***** INFORMATION SUPPLIED
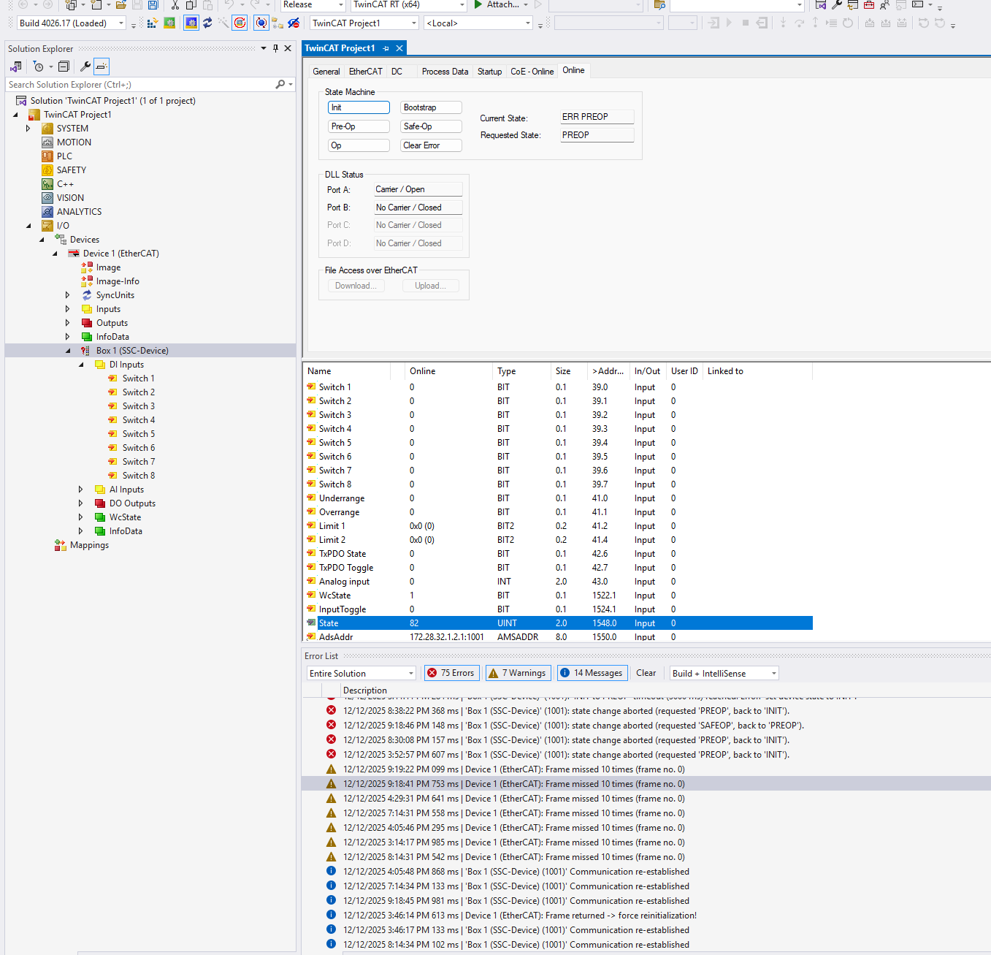The width and height of the screenshot is (991, 955).
Task: Click the Reload Devices icon
Action: 207,23
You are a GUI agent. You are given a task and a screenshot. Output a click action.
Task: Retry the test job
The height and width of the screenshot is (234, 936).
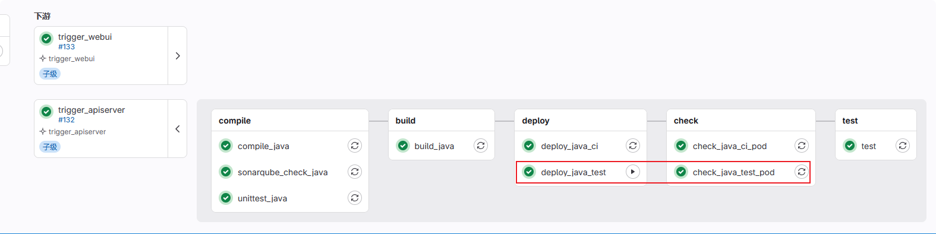903,146
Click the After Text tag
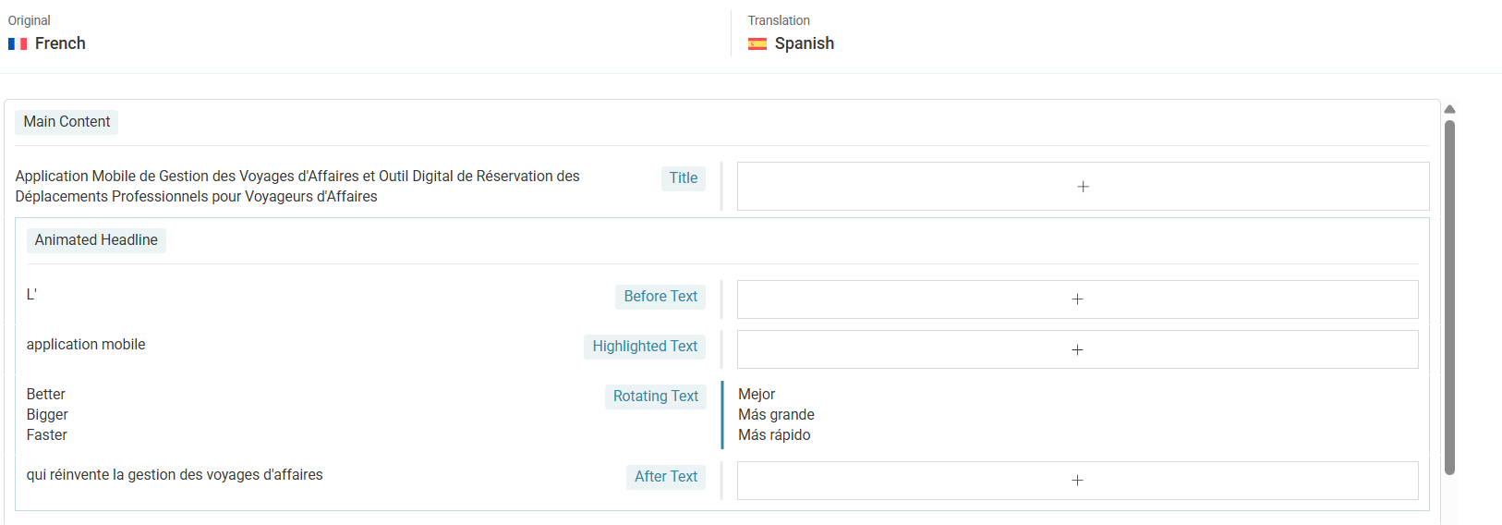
**********
» WHAT TO PRODUCE
What the answer must hold is the exact text of every line from the one containing "You are a GUI" through the end of the data, minus any pictures.

» SOLUTION TO THIS EXERCISE
You are a GUI agent. You are given a task and a screenshot. Output a click action.
Task: Retry the test job
The height and width of the screenshot is (234, 936).
903,146
Click the After Text tag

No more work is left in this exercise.